══ DOCUMENT

Le cortège s'ébranle lentement, très lentement, lourdement, handicapé par le poids du nombre, par l'étroite Rue Peel. Trop étroite d'ailleurs, ça fait entonnoir, j'ai de la chance d'être pas loin de la tête du cortège. Enfin pas loin... Pas trop loin... mais je ne vois pas le bout ! Avant de dépasser complètement l'angle, j'aperçois un second cortège s'ébranler par une rue parallèle, tant il apparaît que nous ne passerons pas tous par une seule rue.

 
Nous bifurquons Rue Sherbrooke. Pas un seul policier pour canaliser les manifestants. En revanche, de nombreux Montréalais viennent assister au défilé, la plupart acceptant de porter le carré rouge, symbole fort s'il en est. Par les rues adjacentes, les cortèges secondaires nous rejoignent... ou renoncent pour suivre des axes parallèles au vu de la foule qui emplit la voie. C'est à ce moment que ce qui promettait d'être une manifestation d'ampleur peu banale est devenu un évènement historique.

════
══ SEGMENT DE DONNÉES

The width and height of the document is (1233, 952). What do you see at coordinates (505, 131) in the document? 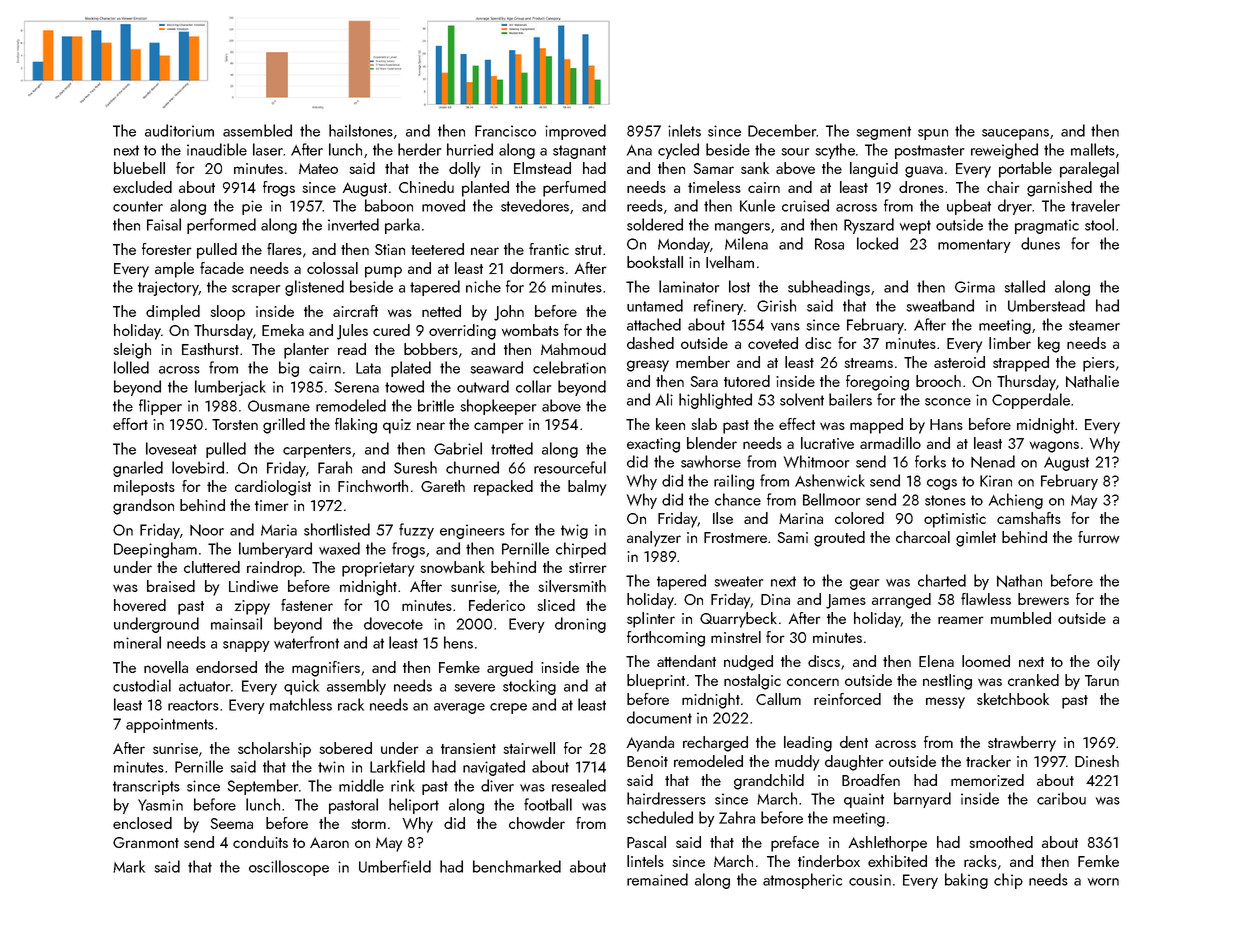
I see `Francisco` at bounding box center [505, 131].
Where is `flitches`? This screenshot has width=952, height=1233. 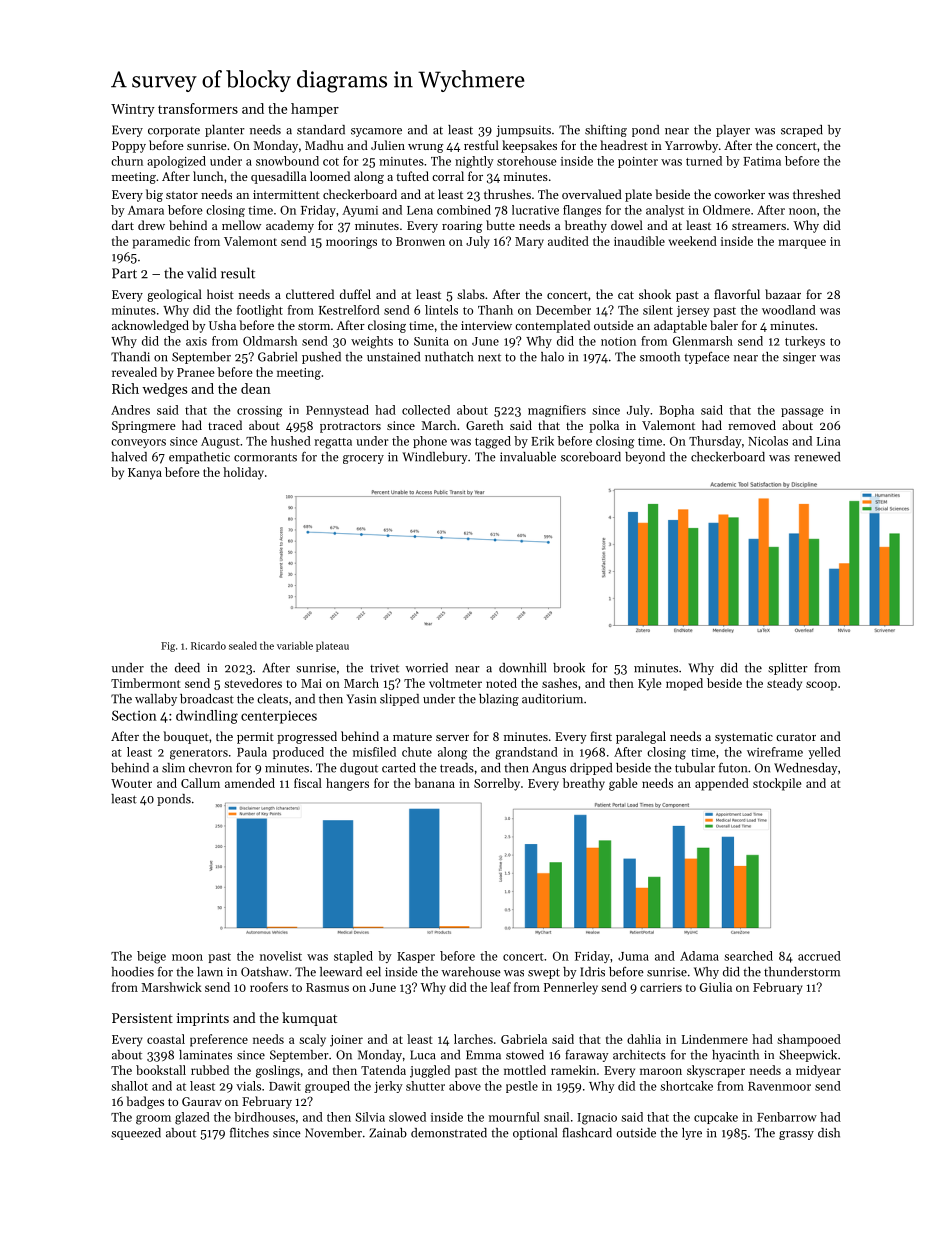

════

* **CONSIGNES**:
(a) Répondez aux questions suivantes à partir du texte sur la manifestation.
(i) Par quelle rue le cortège s'ébranle-t-il ?
(ii) Dans quelle rue le cortège bifurque-t-il ensuite ?
(iii) Que porte la plupart des Montréalais venus assister au défilé ?
(b) Transcrivez sans aucune modification le passage du texte sur la manifestation qui va de « Le cortège s'ébranle » à « une seule rue. ».

* **RÉPONSES**:
(a)
(i) Par la rue Peel.
(ii) Dans la rue Sherbrooke.
(iii) Le carré rouge.

(b)
Le cortège s'ébranle lentement, très lentement, lourdement, handicapé par le poids du nombre, par l'étroite Rue Peel. Trop étroite d'ailleurs, ça fait entonnoir, j'ai de la chance d'être pas loin de la tête du cortège. Enfin pas loin... Pas trop loin... mais je ne vois pas le bout ! Avant de dépasser complètement l'angle, j'aperçois un second cortège s'ébranler par une rue parallèle, tant il apparaît que nous ne passerons pas tous par une seule rue.